|GOULD, FRED - North Carolina State University|
|ADANG, MICHAEL - University Of Georgia|
|JURAT-FUENTES, JUAN LUIS - University Of Tennessee|
Submitted to: PLoS ONE
Publication Type: Peer Reviewed Journal
Publication Acceptance Date: 5/13/2015
Publication Date: 6/5/2015
Publication URL: http://handle.nal.usda.gov/10113/61099
Citation: Perera, O.P., Shelby, K., Popham, H.J., Gould, F., Adang, M.A., Jurat-Fuentes, J. 2015. Generation of a transcriptome in a model lepidopteran pest, Heliothis virescens, using multiple sequencing strategies for profiling midgut gene expression. PLoS One. 10(6):e0128563. DOI:10.1371/journal.pone.0128563.
Interpretive Summary: Several species of moths of the subfamily Heliothentinae are serious pests of crops and ornamental plants in the Americas. Tobacco budworm, Heliothis virescens (F.) is one of the major pests of cotton. Efforts directed at improving tobacco budworm control measures as well as its use as a relevant biological model would be substantially accelerated by making available a variety of molecular resources for this pest species. The work described here demonstrates the utility of next-generation sequencing technologies for rapid molecular resource generation from this species for which no annotated genome is available. High-throughput sequencing technologies and standard sequencing of cloned complementary DNA (cDNA) were used to obtain a large number of genes expressed in the pest moth tobacco budworm.
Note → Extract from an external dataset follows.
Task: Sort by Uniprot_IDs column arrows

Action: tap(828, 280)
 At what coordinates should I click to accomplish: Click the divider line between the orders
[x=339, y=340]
Pooling of RNA extracted from insects exposed to diverse environmental conditions, developmental stages, infections with entomopathogens used for biological control, and various chemicals allowed a thorough sampling of gene transcripts produced under a wide range of physiological conditions. Among these identified tobacco budworm genes were immune effectors, signal transduction pathways, olfactory receptors, hormone biosynthetic pathways, peptide hormones and their receptors, digestive enzymes, insecticide resistance enzymes, among others. We demonstrate the utility of this genetic resource to study gene expression profiling of larval midguts during intoxication with toxins from Bacillus thuringiensis (Bt). Availability of these substantial molecular resources for this destructive pest will allow the full range of biological experimentation needed to further control efforts for this and related Noctuid pest moths and the development of H. virescens as a relevant biological model for functional genomics.
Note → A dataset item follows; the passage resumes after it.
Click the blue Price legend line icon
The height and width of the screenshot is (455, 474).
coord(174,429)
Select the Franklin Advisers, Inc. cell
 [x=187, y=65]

Technical Abstract: Heliothine pests such as the tobacco budworm, Heliothis virescens (F.), pose a significant threat to production of a variety of crops and ornamental plants and are models for developmental and physiological studies. The efforts to develop new control measures for H. virescens, as well as its use as a relevant biological model, are hampered by a lack of molecular resources. The present work demonstrates the utility of next-generation sequencing technologies for rapid molecular resource generation from this species for which lacks a sequenced genome. In order to amass a de novo transcriptome for this moth, transcript sequences generated from Illumina, Roche 454, and Sanger sequencing platforms were merged into a single de novo transcriptome assembly. This pooling strategy allowed a thorough sampling of transcripts produced under diverse environmental conditions, developmental stages, tissues, and infections with entomopathogens used for biological control, to provide the most complete transcriptome to date for this species. Over 138 million reads from the three platforms were assembled into the final set of 63,648 contigs. Of these, 29,978 had significant BLAST scores indicating orthologous relationships to transcripts of other insect species, with the top-hit species being the monarch butterfly (Danaus plexippus) and silkworm (Bombyx mori). Among identified H. virescens orthologs were immune effectors, signal transduction pathways, olfactory receptors, hormone biosynthetic pathways, peptide hormones and their receptors, digestive enzymes, and insecticide resistance enzymes. As an example, we demonstrate the utility of this transcriptomic resource to study gene expression profiling of larval midguts and detect transcripts of putative Bacillus thuringiensis (Bt) Cry toxin receptors. The substantial molecular resources described in this study will facilitate development of H. virescens as a relevant biological model for functional genomics and for new biological experimentation needed to develop efficient control efforts for this and related Noctuid pest moths.